#### DESCRIPTION OF THE TASK:
Using the records below, transcribe word for word the stretch from the line that contains "Обмін і повернення (907, 1277)" through the line that contains "Email: info@meinland.ru (319, 5)", both end lines included, and nothing else.

#### LISTED ENTRIES:

----

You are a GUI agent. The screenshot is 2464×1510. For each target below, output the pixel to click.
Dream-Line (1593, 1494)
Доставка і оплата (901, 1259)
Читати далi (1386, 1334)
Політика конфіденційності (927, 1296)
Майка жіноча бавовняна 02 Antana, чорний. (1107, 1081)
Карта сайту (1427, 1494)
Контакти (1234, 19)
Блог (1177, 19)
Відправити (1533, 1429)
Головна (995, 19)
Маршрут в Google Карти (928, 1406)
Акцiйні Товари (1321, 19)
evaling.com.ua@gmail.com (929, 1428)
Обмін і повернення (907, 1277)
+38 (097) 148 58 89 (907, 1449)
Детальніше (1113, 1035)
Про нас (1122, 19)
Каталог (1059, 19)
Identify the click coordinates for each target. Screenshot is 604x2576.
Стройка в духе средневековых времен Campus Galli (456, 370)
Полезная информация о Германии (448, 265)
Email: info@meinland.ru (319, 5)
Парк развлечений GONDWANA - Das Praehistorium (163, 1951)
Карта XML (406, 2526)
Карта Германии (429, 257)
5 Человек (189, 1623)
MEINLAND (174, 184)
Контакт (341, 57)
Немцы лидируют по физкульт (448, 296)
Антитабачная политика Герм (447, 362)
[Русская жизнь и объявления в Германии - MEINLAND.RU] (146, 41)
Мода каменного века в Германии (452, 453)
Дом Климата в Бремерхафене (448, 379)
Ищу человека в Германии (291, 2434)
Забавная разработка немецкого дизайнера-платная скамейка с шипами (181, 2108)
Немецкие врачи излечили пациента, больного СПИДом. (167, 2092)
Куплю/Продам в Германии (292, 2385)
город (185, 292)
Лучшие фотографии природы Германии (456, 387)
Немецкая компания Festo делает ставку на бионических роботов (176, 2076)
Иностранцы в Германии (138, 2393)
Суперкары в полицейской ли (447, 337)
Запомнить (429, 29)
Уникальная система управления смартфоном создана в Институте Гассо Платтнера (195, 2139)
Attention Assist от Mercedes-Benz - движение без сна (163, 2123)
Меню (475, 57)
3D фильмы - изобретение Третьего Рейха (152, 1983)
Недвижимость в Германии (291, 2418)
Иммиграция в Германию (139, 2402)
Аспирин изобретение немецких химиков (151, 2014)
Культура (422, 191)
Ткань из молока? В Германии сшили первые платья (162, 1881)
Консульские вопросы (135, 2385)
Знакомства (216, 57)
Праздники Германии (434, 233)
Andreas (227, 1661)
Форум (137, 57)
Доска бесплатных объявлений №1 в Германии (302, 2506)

----

#### RESPONSE:
Обмін і повернення (907, 1277)
+38 (097) 148 58 89 (907, 1449)
Детальніше (1113, 1035)
Про нас (1122, 19)
Каталог (1059, 19)
Identify the click coordinates for each target. Screenshot is 604x2576.
Стройка в духе средневековых времен Campus Galli (456, 370)
Полезная информация о Германии (448, 265)
Email: info@meinland.ru (319, 5)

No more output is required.